I agree with your earlier post as to spend more on a higher rated power washer, although not everybody gets chance to adopt a full proper refine and jewel polish, it's always strikes me as 'odd' that the 'warriors' say a viewer cannot tell the difference yet still the warrior advocate only uses this durable product in the winter only?


----------



## LuckyStrike (Feb 3, 2012)

After seeing that first picture, sealant would be my guess.
Chemical-Guys JetSeal109 or DJ SN paste sealant...


----------



## nick.s (Dec 21, 2009)

It is a sealant yes  I revealed it a few posts back now 

Took the opportunity to get a quick video on my phone of the water behaviour yesterday when giving the Punto a quick wash 






Although not the clearest of videos, it sheets like a mofo!


----------



## nick.s (Dec 21, 2009)

Stored data entries:
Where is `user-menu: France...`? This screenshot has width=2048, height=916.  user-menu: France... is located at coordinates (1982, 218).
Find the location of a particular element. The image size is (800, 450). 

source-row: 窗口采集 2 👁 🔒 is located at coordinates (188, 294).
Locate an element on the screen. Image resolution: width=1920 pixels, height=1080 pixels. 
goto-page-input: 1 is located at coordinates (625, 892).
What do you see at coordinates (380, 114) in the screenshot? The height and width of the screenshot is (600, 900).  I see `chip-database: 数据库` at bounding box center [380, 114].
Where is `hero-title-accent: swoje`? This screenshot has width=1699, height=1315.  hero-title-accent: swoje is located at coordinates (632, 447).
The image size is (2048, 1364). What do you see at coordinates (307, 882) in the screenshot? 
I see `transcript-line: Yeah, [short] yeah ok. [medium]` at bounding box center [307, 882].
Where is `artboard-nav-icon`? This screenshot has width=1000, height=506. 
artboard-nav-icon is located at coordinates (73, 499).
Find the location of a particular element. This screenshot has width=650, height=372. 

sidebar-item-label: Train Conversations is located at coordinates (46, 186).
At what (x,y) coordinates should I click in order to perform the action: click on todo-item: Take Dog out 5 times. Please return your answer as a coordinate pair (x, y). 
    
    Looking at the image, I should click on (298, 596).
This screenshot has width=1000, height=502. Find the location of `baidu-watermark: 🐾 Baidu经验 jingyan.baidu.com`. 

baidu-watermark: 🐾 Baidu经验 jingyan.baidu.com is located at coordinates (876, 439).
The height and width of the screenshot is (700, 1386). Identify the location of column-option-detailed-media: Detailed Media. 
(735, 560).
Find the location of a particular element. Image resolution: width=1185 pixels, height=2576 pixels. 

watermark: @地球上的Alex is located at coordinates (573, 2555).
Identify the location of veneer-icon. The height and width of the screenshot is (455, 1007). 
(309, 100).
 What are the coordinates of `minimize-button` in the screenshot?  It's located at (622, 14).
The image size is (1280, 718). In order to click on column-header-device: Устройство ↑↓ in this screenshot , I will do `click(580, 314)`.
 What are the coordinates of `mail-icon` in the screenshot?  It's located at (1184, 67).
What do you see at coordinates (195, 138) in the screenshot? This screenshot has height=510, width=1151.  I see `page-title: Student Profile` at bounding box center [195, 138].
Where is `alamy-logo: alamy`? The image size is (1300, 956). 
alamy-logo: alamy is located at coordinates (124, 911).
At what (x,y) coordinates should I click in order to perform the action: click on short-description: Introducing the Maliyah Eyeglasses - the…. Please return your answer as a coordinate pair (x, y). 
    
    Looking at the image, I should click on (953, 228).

**Tasks to perform**
**a.** Give again the passage of the sealant thread that opens with the words containing "It is a sealant" and closes with "like a mofo!".
**b.** In order, list every header in the sealant thread, giving the poster's name and date for each and keeping any repeats.

**List of answers**
**a.**
It is a sealant yes  I revealed it a few posts back now 

Took the opportunity to get a quick video on my phone of the water behaviour yesterday when giving the Punto a quick wash 






Although not the clearest of videos, it sheets like a mofo!

**b.**
LuckyStrike (Feb 3, 2012)
nick.s (Dec 21, 2009)
nick.s (Dec 21, 2009)